Textauszug —

□ □ □ □

Rasen im Olympiastadion Berlin: Herz aus Gras
Horst Schwab züchtet Rasen – nicht nur für die Fußball-Weltmeisterschaft 2006. Er sagt: „Die Halme müssen lernen, sich zu wehren“
Horst Schwab parkt seinen Wagen neben der Landstraße, läuft drei Schritte durchs hohe Gras und steht auf einer Wiese. „Wir sind da“, sagt Schwab. „Das ist sie, die Allianz-Arena.“ Natürlich ist sie das nicht wirklich. Als wenn das neue Münchner Fußballstadion, in dem die Weltmeisterschaft 2006 angepfiffen wird, in der bayrischen Provinz stehen würde. Aber hier in Waidhofen, zwischen Nadelwäldern und Bauernhöfen südlich von Ingolstadt, wächst das Allerheiligste der WM 2006 in Deutschland: der Rasen.

□ □ □ □

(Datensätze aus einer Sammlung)

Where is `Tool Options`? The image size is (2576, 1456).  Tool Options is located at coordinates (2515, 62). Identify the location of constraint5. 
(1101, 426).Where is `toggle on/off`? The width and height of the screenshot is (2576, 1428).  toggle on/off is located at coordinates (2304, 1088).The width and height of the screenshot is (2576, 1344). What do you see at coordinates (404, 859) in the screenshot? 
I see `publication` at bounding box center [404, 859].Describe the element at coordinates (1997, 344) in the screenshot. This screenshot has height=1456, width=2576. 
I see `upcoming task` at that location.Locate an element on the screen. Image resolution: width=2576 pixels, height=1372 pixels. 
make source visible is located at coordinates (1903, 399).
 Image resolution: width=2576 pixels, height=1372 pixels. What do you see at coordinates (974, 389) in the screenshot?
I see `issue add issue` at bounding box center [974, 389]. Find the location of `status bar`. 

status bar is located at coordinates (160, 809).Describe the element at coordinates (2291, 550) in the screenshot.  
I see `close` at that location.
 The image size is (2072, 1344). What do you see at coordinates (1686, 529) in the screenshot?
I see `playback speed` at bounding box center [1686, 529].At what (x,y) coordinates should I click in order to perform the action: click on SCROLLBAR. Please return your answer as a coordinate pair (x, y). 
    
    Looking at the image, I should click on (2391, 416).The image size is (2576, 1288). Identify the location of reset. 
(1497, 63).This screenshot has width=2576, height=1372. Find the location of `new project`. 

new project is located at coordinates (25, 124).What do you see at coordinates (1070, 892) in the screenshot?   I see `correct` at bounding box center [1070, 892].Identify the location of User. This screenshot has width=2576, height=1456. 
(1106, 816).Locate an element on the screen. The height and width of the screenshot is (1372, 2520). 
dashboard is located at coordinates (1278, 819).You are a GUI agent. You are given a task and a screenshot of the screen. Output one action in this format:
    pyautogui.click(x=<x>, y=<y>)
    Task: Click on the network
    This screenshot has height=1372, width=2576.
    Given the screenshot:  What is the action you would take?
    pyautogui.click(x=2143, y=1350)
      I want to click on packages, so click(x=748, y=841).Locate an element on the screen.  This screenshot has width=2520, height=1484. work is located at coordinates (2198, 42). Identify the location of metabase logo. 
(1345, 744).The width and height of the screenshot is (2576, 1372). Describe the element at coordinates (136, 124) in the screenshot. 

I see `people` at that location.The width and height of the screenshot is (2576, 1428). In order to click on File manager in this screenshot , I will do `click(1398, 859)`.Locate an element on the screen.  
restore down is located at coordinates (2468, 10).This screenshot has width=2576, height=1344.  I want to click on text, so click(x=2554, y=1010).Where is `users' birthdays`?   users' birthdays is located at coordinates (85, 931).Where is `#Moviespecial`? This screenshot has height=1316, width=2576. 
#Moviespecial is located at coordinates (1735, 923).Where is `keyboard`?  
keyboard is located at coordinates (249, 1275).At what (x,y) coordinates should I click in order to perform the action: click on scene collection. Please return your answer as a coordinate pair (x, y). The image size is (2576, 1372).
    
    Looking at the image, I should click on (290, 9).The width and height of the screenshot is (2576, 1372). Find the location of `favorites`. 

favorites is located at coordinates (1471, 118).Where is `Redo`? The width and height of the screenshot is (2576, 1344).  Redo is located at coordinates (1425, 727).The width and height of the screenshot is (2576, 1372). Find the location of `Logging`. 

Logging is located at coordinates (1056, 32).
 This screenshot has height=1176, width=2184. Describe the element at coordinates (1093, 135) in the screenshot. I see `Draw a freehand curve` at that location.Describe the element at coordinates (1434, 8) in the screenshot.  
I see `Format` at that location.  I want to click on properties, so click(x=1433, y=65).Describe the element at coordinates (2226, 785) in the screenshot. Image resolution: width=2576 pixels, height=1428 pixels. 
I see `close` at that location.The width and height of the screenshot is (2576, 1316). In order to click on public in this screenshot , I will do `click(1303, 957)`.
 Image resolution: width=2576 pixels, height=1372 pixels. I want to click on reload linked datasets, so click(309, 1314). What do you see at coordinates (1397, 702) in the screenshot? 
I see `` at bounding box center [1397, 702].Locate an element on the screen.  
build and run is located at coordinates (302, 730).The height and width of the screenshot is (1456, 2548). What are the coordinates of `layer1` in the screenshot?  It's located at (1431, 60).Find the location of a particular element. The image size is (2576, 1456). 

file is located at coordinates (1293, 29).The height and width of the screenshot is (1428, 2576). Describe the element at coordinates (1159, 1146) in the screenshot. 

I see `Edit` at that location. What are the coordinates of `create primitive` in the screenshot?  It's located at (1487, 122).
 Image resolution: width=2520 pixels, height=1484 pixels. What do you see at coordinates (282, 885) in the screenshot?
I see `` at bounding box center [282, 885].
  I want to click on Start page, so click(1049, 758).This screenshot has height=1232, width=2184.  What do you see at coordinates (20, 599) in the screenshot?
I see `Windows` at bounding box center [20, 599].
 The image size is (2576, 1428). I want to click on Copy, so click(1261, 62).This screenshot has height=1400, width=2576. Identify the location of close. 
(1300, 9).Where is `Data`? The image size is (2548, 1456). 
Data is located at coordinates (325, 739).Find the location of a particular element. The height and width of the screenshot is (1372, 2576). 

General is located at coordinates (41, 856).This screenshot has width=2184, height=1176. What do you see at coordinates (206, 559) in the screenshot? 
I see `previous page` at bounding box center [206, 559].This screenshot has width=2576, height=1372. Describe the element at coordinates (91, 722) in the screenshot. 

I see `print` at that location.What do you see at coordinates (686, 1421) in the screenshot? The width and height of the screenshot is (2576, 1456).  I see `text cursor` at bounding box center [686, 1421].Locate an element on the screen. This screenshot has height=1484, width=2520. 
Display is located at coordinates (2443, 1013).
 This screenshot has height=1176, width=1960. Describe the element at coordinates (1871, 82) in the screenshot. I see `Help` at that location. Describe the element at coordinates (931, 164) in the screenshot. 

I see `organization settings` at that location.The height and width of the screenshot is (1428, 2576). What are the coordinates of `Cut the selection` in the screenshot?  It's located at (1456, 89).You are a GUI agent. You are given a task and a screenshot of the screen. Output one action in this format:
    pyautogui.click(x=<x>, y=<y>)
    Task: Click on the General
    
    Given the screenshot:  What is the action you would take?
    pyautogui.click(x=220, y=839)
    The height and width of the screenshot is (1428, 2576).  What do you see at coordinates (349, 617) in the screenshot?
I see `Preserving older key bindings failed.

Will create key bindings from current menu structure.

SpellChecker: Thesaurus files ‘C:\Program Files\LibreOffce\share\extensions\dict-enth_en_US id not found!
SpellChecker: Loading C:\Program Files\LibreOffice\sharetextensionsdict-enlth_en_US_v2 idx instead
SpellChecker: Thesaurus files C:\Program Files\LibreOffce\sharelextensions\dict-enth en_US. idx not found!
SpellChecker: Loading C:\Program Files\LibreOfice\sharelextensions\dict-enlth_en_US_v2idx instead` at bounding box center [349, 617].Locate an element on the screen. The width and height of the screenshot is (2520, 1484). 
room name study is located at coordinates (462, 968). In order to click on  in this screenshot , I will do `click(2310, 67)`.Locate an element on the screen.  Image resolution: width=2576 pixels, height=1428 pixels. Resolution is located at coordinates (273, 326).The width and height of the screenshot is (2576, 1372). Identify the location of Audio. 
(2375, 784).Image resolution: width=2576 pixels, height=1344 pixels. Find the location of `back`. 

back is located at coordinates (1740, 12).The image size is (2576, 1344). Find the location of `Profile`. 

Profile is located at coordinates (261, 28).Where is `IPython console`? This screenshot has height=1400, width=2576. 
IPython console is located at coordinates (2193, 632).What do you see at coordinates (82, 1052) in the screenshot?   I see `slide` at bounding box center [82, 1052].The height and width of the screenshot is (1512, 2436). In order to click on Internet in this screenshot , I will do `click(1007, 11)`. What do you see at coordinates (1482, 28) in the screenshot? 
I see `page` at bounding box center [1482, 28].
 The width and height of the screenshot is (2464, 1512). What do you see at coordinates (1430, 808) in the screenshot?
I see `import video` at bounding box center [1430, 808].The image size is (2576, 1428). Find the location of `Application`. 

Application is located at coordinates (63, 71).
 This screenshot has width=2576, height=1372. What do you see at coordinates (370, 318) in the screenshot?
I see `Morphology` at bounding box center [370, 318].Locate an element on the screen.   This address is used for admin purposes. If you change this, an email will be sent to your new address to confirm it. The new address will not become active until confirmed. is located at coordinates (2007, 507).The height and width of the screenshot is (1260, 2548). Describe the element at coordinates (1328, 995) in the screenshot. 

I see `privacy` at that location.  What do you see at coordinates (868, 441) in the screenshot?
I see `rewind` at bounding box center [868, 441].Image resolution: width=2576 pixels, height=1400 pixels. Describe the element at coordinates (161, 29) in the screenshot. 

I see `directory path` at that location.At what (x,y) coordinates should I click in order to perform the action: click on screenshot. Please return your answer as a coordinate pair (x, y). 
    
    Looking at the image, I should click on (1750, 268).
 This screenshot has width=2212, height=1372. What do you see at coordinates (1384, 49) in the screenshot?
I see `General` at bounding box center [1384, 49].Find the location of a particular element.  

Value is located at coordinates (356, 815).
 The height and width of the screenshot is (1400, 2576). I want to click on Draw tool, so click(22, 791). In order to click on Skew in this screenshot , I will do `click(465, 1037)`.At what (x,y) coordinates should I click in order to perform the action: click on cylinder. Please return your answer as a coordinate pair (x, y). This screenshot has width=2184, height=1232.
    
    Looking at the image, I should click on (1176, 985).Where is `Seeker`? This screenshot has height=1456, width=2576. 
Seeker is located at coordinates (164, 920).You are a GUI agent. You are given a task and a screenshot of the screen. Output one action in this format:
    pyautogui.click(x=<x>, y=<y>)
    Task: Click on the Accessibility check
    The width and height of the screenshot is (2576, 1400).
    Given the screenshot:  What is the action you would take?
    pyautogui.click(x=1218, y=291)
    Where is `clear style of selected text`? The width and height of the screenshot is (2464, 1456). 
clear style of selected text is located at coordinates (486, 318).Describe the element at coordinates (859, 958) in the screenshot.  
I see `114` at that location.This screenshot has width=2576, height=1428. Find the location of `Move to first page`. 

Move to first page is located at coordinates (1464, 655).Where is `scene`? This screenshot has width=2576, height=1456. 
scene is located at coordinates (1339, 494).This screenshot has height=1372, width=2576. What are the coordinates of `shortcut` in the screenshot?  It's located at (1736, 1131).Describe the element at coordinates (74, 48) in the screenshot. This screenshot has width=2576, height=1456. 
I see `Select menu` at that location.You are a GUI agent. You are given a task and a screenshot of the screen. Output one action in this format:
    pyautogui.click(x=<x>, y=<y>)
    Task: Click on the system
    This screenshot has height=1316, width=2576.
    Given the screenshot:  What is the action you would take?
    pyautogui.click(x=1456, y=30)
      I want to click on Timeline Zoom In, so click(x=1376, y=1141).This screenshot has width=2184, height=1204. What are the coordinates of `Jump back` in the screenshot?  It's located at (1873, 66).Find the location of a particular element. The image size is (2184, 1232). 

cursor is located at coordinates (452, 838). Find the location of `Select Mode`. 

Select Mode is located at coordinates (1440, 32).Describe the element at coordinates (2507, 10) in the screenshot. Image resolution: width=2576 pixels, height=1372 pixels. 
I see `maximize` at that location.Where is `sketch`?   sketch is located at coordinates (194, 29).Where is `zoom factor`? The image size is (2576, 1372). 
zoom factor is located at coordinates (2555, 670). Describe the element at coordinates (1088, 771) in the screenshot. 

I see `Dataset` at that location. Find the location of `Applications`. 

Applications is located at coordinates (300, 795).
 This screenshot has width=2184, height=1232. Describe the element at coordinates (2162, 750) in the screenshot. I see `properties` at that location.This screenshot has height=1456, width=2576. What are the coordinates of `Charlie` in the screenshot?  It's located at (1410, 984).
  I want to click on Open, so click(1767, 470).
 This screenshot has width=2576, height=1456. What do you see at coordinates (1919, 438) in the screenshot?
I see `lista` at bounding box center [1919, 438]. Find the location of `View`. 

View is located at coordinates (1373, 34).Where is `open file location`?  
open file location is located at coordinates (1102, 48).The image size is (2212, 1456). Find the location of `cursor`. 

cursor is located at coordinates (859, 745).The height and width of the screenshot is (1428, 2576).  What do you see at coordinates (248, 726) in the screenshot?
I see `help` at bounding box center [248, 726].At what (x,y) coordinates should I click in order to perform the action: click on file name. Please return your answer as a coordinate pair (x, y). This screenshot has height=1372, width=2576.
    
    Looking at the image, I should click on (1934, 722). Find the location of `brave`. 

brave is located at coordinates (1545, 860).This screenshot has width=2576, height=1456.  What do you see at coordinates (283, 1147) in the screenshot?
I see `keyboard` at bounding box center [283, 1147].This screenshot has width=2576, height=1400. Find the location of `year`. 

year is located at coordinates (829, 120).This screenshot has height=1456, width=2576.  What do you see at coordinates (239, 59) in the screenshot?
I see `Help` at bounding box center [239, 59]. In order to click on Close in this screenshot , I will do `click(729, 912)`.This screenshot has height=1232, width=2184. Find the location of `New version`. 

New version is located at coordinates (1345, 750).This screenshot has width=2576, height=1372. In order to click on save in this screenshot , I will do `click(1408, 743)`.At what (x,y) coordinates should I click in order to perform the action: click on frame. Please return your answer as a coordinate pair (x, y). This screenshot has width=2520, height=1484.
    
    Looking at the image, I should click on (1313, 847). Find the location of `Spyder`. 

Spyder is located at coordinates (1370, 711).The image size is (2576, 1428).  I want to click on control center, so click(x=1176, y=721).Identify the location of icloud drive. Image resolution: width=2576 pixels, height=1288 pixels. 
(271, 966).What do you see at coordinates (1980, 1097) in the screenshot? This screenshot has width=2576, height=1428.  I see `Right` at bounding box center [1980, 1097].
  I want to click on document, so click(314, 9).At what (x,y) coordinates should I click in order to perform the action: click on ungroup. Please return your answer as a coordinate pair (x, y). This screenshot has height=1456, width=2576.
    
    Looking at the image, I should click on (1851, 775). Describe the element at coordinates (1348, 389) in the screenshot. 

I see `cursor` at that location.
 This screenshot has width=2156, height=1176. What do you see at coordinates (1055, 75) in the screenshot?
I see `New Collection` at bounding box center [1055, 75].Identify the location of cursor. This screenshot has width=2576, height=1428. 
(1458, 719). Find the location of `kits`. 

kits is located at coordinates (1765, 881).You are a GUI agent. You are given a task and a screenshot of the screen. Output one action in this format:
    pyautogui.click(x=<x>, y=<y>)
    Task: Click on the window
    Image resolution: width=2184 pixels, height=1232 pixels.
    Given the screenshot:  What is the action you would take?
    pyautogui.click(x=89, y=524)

□ □ □ □

Zu bearbeiten —
1 > Beantworte anhand des Auszugs über den WM-Rasen:
(a) Was müssen die Halme laut Horst Schwab lernen?
(b) In welchem Stadion wird die Weltmeisterschaft 2006 angepfiffen?
(c) In welchem Ort wächst der Rasen, und wo liegt dieser Ort?
2 > Schreibe den Auszug über den Rasen für die WM 2006 nach seinem letzten Satz weiter.
Das Material wird für die Bearbeitung nicht gebraucht.

Lösungen —
1 >
(a) Sie müssen lernen, sich zu wehren.
(b) In der Allianz-Arena, dem neuen Münchner Fußballstadion.
(c) In Waidhofen, zwischen Nadelwäldern und Bauernhöfen südlich von Ingolstadt.

2 >
Am kommenden Mittwoch wird auch Franz Beckenbauer an dieser Landstraße stehen. Er ist der Präsident des FC Bayern München und Chef des Organisationskomitees der WM 2006. Und Beckenbauer wird sich an diesem Tag einen Rasen für das Münchner Stadion aussuchen. Vermutlich wird es der Rasen sein, auf dem Horst Schwab, 56, jetzt kniet. Er streicht mit der Hand darüber („30 Millimeter hoch, alle zwei Tage geschnitten, steif wie Plastik“) und wippt auf und ab. „Sinkt kaum ein“, sagt Schwab. Wenn der Branchenführer der Rasenindustrie schon nicht einsinkt, dann wird es ein Fußball erst recht nicht. Soll heißen: Der Ball wird auf dem Rasen gleiten, verliert wenig Energie, bleibt in Fahrt. „Das wollen die doch bei der WM, schnellen Fußball, oder?“
Schwab ist kein Fußballfan. Schwab ist ein Rasenfan. Wenn er sich die Sportschau ansieht, dann nicht wegen der Tore, sondern wegen des Grüns. „Ich leide oft“, sagt er, vielleicht genauso wie ein Fan mit seinem Klub. Wenn der Rasen gelbgrün und braun ist, dann dauert es meistens nicht lange, bis sie Schwabs Firma anrufen. So wie die Dortmunder, deren Rasen im Westfalenstadion bis zu sechs Mal im Jahr ausgewechselt werden musste, weil er stets krank war. Knapp 120 000 Euro kostet das Verlegen. Schwabs Arbeiter schälen den Rasen aus der Erde, 2,20 Meter breit sind die Bahnen, jede 30 Meter lang. In der Nacht wird gearbeitet, weil der Rasen dann kalt ist. Wenn er am Morgen in den Lastwagen über die Autobahn geschickt wird, wird er sich erhitzen, „auf bis zu 50 Grad“. Und wenn die Fahrt bis Griechenland geht, dann muss der Rasen dort in der Nacht entrollt werden. Damit er keinen Lichtschock bekommt.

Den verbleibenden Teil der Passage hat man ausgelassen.